Até aqui, só tentei justificar ou explicitar o título do Seminário. Talvez valha a pena falar do título deste texto que lhes apresento: uma agressão à pátria, um desabafo de um eu decepcionado, desalentado. Um eu que será reconhecido ou adivinhado por muitos dos que me ouvem, mas não por todos. Entre os jovens estudantes aqui presentes, alguns haverá que não terão idéia de quem terá exprimido sua decepção com a própria terra num decassílabo ao mesmo tempo tão forte e tão ritmicamente harmonioso: "Que desgraça nascer em Portugal!" Não lhes farei a injustiça de imaginar que não perceberam tratar-se de um verso, o que restringe muito a probabilidade de atribuí-lo a Eça (que, afinal, fez versos bastante razoáveis em nome de Fradique Mendes). Como conhecem bastante bem Cesário Verde, estão quase seguros de que o verso não é seu.

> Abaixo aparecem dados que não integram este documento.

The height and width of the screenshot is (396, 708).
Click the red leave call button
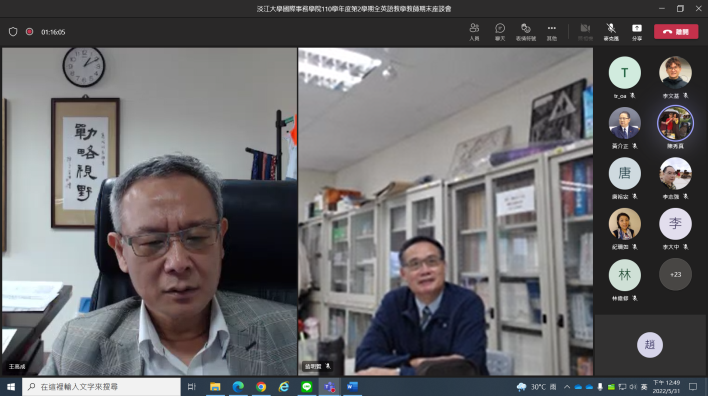point(676,32)
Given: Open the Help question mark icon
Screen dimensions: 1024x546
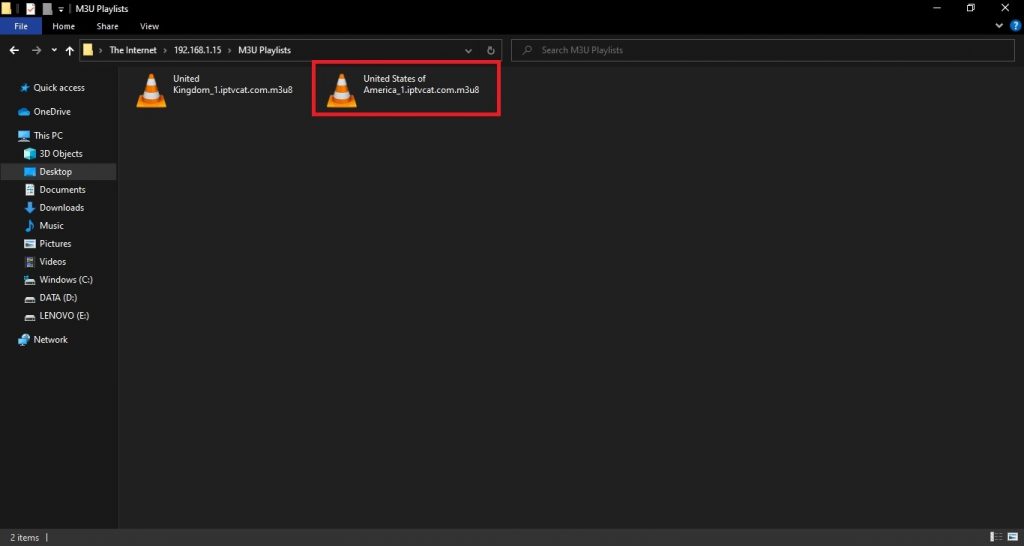Looking at the screenshot, I should (1015, 26).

Mas, afinal, quem é este poeta? Já está decifrada a adivinha que lhes propus. Se o título do nosso encontro acenava para Cesário Verde, se disse que deste não falaria, mas de Eça e de António Nobre, se, para intitular o meu texto utilizei um verso, o mais provável era que neste fosse buscá-lo. O que talvez não esperassem era que António Nobre escrevesse versos tão duramente críticos, pois a idéia que dele vulgarmente se tem (quando se tem alguma) é a do poeta romântico attardé, narcísico, e até piegas por vezes, esquecendo o cru realismo de algumas de suas descrições e, mais que isso, a extrema novidade formal de sua poesia.

Começarei por Eça de Queirós, de cuja obra buscarei captar, tanto quanto possível, o olhar que lança sobre a tradição e sobre o fim de século em que vive; da poesia de António Nobre procurarei ressaltar a sua "modernidade e atualidade".

Parto de uma pergunta que me faço: será possível apreender em Eça um mesmo único olhar voltado para a tradição, nos trinta e quatro anos da sua bastante longa carreira de ficcionista, na qual, no julgamento do passado, ele hesita entre a desmitificação e a manutenção do mito?

Fiz, já lá vai muito tempo, uma análise conjunta dos cinco romances - O Crime do Padre Amaro, O Primo Basílio, Os Maias, A Ilustre Casa de Ramires e A Cidade e as Serras - que considerei fundamentais para a percepção do que o autor chamou também "Galeria de Portugal no século XIX", nos quais

a amplitude da zona apresentada é crescente e em que o autor passa da pura agressão à sociedade à busca de uma solução, ou, pelo menos, de uma interpretação em que a sátira permaneça, contrabalançada por uma certa compreensão - aceitação, seria melhor - que se acentuará com os anos. (Berardinelli, 1985: 110)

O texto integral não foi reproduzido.